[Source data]
-------------------------

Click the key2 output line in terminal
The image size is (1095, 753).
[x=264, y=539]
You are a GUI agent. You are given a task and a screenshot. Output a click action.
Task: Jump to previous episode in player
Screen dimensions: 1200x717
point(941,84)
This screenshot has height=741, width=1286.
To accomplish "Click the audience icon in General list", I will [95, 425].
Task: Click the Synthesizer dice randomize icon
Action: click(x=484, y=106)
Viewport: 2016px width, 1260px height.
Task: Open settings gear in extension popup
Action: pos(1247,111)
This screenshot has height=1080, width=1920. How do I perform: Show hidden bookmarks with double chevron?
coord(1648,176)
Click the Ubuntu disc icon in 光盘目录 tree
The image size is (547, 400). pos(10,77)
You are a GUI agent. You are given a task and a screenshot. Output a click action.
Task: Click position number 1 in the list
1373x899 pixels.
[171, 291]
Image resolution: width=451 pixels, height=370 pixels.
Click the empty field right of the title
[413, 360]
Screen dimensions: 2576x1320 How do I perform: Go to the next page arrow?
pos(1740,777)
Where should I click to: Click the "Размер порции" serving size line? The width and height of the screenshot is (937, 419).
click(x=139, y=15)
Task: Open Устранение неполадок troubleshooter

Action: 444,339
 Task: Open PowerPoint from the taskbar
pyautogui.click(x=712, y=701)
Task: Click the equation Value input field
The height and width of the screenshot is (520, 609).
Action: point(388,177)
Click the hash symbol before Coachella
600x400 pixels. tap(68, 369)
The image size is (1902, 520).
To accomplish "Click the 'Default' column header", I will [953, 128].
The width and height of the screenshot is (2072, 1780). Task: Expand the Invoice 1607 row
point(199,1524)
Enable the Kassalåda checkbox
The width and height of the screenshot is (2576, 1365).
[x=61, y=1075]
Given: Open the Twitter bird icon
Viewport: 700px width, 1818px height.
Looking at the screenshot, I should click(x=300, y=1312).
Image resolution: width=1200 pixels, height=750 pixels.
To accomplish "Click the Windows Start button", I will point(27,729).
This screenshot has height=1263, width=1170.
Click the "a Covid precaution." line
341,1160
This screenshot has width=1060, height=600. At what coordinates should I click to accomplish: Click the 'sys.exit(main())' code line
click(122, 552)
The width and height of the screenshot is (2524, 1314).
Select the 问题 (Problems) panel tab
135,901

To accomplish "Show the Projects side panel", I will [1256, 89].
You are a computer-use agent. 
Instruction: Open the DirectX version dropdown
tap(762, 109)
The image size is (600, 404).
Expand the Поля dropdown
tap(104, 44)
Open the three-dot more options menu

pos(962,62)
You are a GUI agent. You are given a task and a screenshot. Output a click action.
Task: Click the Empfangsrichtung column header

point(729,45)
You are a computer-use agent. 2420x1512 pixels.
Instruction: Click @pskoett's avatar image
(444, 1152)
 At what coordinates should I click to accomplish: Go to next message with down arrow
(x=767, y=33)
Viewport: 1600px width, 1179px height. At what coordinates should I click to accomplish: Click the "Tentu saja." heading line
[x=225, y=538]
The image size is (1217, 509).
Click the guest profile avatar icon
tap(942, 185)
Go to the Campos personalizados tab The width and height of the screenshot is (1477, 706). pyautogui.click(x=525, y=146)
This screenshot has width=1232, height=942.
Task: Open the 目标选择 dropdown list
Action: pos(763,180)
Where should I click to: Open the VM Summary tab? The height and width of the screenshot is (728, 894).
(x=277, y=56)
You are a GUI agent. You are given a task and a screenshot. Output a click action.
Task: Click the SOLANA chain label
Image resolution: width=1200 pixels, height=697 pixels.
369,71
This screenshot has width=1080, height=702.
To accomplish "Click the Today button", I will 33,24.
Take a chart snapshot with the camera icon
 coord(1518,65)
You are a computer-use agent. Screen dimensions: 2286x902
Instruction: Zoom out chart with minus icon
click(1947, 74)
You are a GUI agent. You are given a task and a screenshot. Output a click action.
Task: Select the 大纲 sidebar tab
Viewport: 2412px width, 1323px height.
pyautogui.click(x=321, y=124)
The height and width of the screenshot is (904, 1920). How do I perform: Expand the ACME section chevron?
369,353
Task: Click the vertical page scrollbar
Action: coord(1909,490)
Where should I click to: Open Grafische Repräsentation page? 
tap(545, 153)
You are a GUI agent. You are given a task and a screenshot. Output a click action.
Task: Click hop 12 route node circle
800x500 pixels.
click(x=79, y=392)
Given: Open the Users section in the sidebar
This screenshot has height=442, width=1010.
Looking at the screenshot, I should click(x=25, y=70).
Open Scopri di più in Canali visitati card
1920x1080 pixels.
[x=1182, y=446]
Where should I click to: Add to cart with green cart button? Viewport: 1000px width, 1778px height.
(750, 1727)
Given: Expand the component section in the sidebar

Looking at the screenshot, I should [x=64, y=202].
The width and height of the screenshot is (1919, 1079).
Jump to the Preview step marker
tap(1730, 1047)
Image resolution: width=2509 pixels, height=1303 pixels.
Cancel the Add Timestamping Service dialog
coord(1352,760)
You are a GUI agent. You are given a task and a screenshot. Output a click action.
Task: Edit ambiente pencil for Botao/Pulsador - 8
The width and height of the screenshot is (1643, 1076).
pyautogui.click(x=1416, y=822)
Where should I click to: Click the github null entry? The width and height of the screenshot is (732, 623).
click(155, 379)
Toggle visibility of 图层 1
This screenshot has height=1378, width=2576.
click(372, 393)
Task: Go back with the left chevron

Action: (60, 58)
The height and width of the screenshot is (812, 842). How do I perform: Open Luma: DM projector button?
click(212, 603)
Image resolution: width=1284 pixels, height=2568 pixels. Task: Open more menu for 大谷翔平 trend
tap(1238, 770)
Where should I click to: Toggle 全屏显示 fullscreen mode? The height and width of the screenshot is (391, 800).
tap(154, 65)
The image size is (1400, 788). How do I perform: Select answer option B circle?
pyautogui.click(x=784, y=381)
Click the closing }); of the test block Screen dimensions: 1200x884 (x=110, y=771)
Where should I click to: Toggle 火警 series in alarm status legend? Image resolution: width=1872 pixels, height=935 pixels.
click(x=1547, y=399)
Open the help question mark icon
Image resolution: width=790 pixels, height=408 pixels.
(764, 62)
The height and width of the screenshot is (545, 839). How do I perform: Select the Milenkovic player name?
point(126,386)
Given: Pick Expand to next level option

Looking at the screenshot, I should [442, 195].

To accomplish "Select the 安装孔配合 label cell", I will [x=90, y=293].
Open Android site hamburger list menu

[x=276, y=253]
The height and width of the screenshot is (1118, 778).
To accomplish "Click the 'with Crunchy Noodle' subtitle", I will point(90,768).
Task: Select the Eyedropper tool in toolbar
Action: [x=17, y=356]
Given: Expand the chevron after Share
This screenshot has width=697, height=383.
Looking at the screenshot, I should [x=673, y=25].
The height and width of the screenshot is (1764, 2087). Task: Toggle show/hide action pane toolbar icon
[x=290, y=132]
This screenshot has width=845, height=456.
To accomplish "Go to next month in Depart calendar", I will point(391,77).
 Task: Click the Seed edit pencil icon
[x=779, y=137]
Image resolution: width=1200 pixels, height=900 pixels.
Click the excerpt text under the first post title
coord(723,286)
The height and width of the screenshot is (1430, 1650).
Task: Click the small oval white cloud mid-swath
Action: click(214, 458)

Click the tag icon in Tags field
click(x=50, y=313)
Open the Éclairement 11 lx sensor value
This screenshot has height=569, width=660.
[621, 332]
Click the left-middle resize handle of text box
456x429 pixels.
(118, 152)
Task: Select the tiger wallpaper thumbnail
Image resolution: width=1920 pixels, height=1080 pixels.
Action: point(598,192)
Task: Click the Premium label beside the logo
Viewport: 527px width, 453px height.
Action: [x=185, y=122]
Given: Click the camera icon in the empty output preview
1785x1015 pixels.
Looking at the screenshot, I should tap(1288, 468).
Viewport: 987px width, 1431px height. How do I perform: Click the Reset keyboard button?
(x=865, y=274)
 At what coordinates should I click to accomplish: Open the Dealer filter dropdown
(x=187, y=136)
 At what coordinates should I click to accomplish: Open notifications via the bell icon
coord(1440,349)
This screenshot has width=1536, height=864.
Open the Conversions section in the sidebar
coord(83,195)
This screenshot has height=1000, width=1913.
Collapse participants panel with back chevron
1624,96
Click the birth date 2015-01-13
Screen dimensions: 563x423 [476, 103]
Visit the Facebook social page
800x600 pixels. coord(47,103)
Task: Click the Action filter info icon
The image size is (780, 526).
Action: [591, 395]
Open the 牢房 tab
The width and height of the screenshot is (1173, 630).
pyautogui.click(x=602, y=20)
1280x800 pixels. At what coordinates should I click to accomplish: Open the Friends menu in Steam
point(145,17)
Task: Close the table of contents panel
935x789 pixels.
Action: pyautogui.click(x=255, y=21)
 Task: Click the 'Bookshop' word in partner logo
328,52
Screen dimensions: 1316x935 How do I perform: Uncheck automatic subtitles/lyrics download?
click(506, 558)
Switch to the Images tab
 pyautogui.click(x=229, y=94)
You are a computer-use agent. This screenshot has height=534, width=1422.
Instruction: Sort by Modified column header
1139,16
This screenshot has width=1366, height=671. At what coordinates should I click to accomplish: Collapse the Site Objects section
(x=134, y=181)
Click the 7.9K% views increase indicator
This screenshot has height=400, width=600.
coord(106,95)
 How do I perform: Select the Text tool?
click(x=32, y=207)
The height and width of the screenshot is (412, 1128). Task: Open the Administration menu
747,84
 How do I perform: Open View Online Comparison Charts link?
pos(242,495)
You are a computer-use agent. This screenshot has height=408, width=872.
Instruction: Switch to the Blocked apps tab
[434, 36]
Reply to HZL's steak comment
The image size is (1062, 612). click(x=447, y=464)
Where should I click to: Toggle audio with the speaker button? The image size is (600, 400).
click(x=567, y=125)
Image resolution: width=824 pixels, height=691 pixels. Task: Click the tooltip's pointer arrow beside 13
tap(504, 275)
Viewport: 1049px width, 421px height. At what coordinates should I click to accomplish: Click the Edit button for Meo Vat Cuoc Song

-------------------------

STATED TASK: Return everything from the line that contains "Where should I click to: Toggle 火警" down to the line that contains "[x=779, y=137]", both included, copying those lines exactly.

EXPECTED ANSWER:
Where should I click to: Toggle 火警 series in alarm status legend? Image resolution: width=1872 pixels, height=935 pixels.
click(x=1547, y=399)
Open the help question mark icon
Image resolution: width=790 pixels, height=408 pixels.
(764, 62)
The height and width of the screenshot is (545, 839). How do I perform: Select the Milenkovic player name?
point(126,386)
Given: Pick Expand to next level option

Looking at the screenshot, I should [442, 195].

To accomplish "Select the 安装孔配合 label cell", I will [x=90, y=293].
Open Android site hamburger list menu

[x=276, y=253]
The height and width of the screenshot is (1118, 778).
To accomplish "Click the 'with Crunchy Noodle' subtitle", I will point(90,768).
Task: Select the Eyedropper tool in toolbar
Action: [x=17, y=356]
Given: Expand the chevron after Share
This screenshot has width=697, height=383.
Looking at the screenshot, I should [x=673, y=25].
The height and width of the screenshot is (1764, 2087). Task: Toggle show/hide action pane toolbar icon
[x=290, y=132]
This screenshot has width=845, height=456.
To accomplish "Go to next month in Depart calendar", I will point(391,77).
 Task: Click the Seed edit pencil icon
[x=779, y=137]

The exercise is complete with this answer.